2.2 17种抗菌药物对生物被膜状态下 9 株XDR AB的 MIC 值

生物被膜状态下, 9 株XDR AB对 17种抗菌药物的 MIC进一步增加,其中多黏菌素B的MIC值上升了4～16倍，替加环素的MIC值上升了8～32倍(表3)。

表3 17种抗菌药物对9株XDR AB生物被膜状态下的MIC值

2.3 9株XDR AB生物被膜形成前后的MIC值比较

对浮游状态与生物被膜状态下 9株XDR AB的MIC50和MIC90进行了比较，除氨苄西林舒巴坦外,抗菌药物在生物被膜状态下MIC50和MIC90均呈现不同程度的上升(表4)。

表4 9株XDR AB生物被膜形成前后的MIC值比较(mg/L)

2.4 4种EPIs对XDR AB生物被膜形成的影响

在工作浓度下4种EPIs对XDR AB生物被膜的形成均有不同程度的抑制作用,与对照组(1.39±0.06)相比，PAβN(0.74±0.04)的抑制作用最强，其次分别为CCCP(0.78±0.04)、维拉帕米(0.93±0.10)和奥美拉唑(0.95±0.09)，生物被膜形成的减少量差异有统计学意义(P<0.05)(图1)。

图1 4种外排泵抑制剂对XDR AB生物被膜形成的影响

2.5 浮游与生物被膜状态外XDR AB排泵基因表达结果

qRT-PCR测定9株XDR AB的实验结果表明，在生物被膜状态下，3种外排泵基因中除adeG表达量无明显变化外,adeB和adeJ的表达量分别为(0.95±0.03)、(1.99±0.27),与浮游状态adeB(0.21±0.01)、adeJ(0.87±0.04)相比差异有统计学意义(P<0.05)(图2)。

图2 9株XDR AB的浮游状态与生物被膜状态外排泵基因表达情况

3 讨论

目前，国内外对XDR AB生物被膜形成前后耐药性变化与外排泵的关系研究不多。
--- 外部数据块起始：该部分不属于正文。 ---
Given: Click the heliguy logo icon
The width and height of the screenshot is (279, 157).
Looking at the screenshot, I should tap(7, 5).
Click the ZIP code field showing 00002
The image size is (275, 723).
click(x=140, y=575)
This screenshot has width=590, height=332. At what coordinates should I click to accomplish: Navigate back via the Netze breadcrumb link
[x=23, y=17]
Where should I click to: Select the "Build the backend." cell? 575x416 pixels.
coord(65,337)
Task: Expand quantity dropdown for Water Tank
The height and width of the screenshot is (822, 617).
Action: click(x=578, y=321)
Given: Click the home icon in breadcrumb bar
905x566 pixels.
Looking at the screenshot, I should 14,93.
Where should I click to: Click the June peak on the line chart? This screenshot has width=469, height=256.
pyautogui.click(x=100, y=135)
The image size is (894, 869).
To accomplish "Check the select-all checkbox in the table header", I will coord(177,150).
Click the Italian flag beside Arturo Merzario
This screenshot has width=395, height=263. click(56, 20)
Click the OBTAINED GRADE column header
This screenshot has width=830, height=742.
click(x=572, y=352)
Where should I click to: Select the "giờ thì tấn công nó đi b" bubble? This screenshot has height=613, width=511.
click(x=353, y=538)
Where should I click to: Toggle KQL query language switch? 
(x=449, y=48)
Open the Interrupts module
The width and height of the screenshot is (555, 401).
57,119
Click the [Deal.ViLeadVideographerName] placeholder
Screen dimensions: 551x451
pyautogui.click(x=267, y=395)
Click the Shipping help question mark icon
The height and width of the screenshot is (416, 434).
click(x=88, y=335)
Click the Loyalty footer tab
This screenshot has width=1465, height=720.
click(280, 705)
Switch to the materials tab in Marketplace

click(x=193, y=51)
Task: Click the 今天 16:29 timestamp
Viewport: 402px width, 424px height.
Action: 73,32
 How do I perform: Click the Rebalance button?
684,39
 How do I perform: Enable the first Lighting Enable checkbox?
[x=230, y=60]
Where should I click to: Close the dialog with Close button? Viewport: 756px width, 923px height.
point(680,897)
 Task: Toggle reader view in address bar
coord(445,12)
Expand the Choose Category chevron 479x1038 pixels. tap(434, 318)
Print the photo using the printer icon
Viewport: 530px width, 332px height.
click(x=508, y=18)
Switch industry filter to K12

本研究实验结果显示，与浮游菌相比较,生物被膜状态下鲍曼不动杆菌对于抗菌药物的耐药性呈倍数增加，与蔺飞等[9]的研究结果一致。XDR AB生物被膜状态下外排泵基因adeB表达水平增强了4倍，adeJ表达水平增强了2倍。本研究应用的4种外排泵抑制剂均能不同程度减少XDR AB生物被膜的形成，以PAβN的抑制效果最明显，其次是CCCP、维拉帕米和奥美拉唑。有研究[10]表明,细菌的生物被膜形成后，其耐药性和黏附性进一步增强,使其能够不可逆地附着于生物或者非生物的表面，表现出相对于浮游菌在结构、基因表型和生化特性的改变[11];而PAβN是一种广谱的外排泵抑制剂，能够增加生物被膜状态下细菌外膜的通透性[12]，使抗菌药物更容易进入细菌细胞发挥作用[13-15]。在生物被膜细菌中，外排泵抑制剂与外排泵结合发挥作用时，其作用机制主要包括，EPIs可与底物结合在同一位点，发挥竞争性抑制的作用，当外排泵表达时，优先排出EPIs，减少了抗菌药物的流失；另一方面，EPIs可通过阻碍外排泵的功能起作用。 EPIs还能通过影响生物被膜细菌的 QS系统和毒力基因的表达，减少生物被膜的产生，同时降低细菌毒性[16-18]。外排泵抑制剂通过以上方式影响着生物被膜的形成及细菌的耐药性，不失为一种减少细菌生物被膜形成与降低细菌耐药性的有效方式。